Самым противным было другое. На стене висела картина – море, взъерошенные облака с приметами близкой грозы и безрассудный баркасик, прущий в баклажаново-синий горизонт. Шошин хищно вглядывался в эту картину, а потом… Это не было ошибкой, это было всегда, в какой бы части комнаты Надя ни находилась! Потом он быстро, мгновенно скручивал Надю взглядом, чтоб тут же со скоростью взгляда переправить ее на этот баркас. И переправлял! Надя почти явно начинала чувствовать качку и страх потонуть в пучине. А мама не понимала, даже не догадывалась, КУДА он ее переправлял. После этой процедуры Шошин расслаблялся, позволял себе даже улыбаться неверной улыбкой лунатика на карнизе небоскреба. Этот Шошин не приходил, как приходили в их квартиру другие, даже незнакомые люди. Он, казалось Наде, в нее проникал, имея тайную, но твердую цель незаметного разрушения.
Раньше в их квартире двери в комнаты закрывались только на ночь – и то условно. Сколько раз, проснувшись утром, мама шла вытаскивать Надю из массивного, покрытого пледом вольтеровского кресла соседей. Надя утверждала, будто не помнит, как очутилась в нем. А когда мама однажды тяжело заболела гриппом, Надю переселили в «задвижку» – узкий кабинетик Федора Ивановича за большой комнатой. Узость «задвижки» усугублялась книжными стеллажами. Старинный письменный стол со львиными ногами закрывался сверху полукруглой крышкой, как хлебница. Медные круглые ручки на ящиках стола никогда не были холодными. В темноте, когда Надя ложилась спать, они поблескивали, отражая им одним видимый свет. Даже потом, когда мама поправилась, Наде разрешалось делать в «задвижке» уроки или даже просто читать. Если же в кабинете работал Федор Иванович, Наде казалось, что даже в своей комнате она слышит поскрипывание правой львиной ноги и отчетливо видит на столешнице круглое чернильное пятнышко, похожее на зрачок.
Но являлся Шошин и плотно прикрывал дверь. И научил это делать маму. А мама – Нину! Только Надя и Федор Иванович по-прежнему распахивали двери, как бы утверждая: ничего не изменилось, так будет всегда!

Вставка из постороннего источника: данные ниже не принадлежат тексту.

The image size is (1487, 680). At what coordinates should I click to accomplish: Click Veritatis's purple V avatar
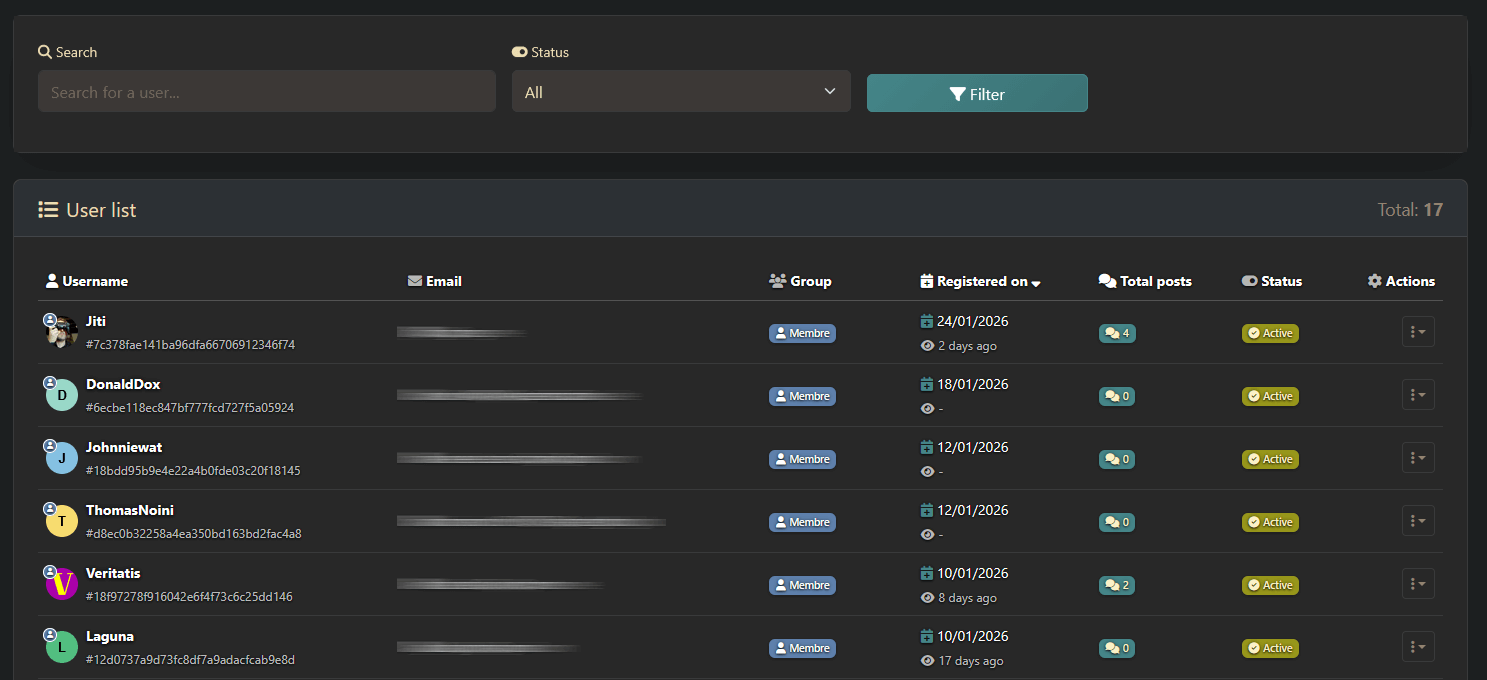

– Приходи, почитай! – предлагал Наде Федор Иванович, зная, что у них опять Шошин.
Даже Федору Ивановичу она не говорила про баркасик, хотя он наверняка бы понял. Но она чувствовала: нельзя! Предстояла борьба один на один, и если расскажешь – ослабнешь. Когда-то он сам учил Надю: «Убирай свою удачу вовнутрь. Пусть отогреется – еще больше вырастет. А будешь кричать на каждом перекрестке – упустишь!» Вот и с бедой, наверное, так же. Не раскисать, не расслабляться, оглянуться на себя, оглядеться – должна же где-то быть точка опоры, точка неуязвимости, недосягаемости зла! Иногда Наде начинало казаться, что эта точка – в кухне. Собираясь там вечерами за приготовлением еды, все по-прежнему улыбались, шутили, рассказывали всякие случаи, читали вслух газету. «Шошин пришел и ушел, – думала Надя в такие моменты, – а мы опять вместе. И ничего не случилось». Но тут вдруг Нина среди полного благополучия, разложив макароны с котлетами в две тарелки, отправлялась ужинать в комнату, вслед за ней, унося чайник, неуверенно, но все же уходил и Федор Иванович. И тут уже не имело значения, открыта у них дверь или закрыта. Они были У СЕБЯ! А Наде с мамой, соответственно, оставалось тоже быть У СЕБЯ!
«Вот видишь, – хотелось ей крикнуть, – видишь, что натворил этот твой детдомовский друг!» Да, так и сказать – не Шошин, а именно «детдомовский друг», потому что и козе понятно, какой это друг, если он только все портит…
– Мам! – неожиданно для себя, помогая развешивать белье, почти взмолилась Надя. – Ну чего он все ходит? Жениться, что ли, хочет?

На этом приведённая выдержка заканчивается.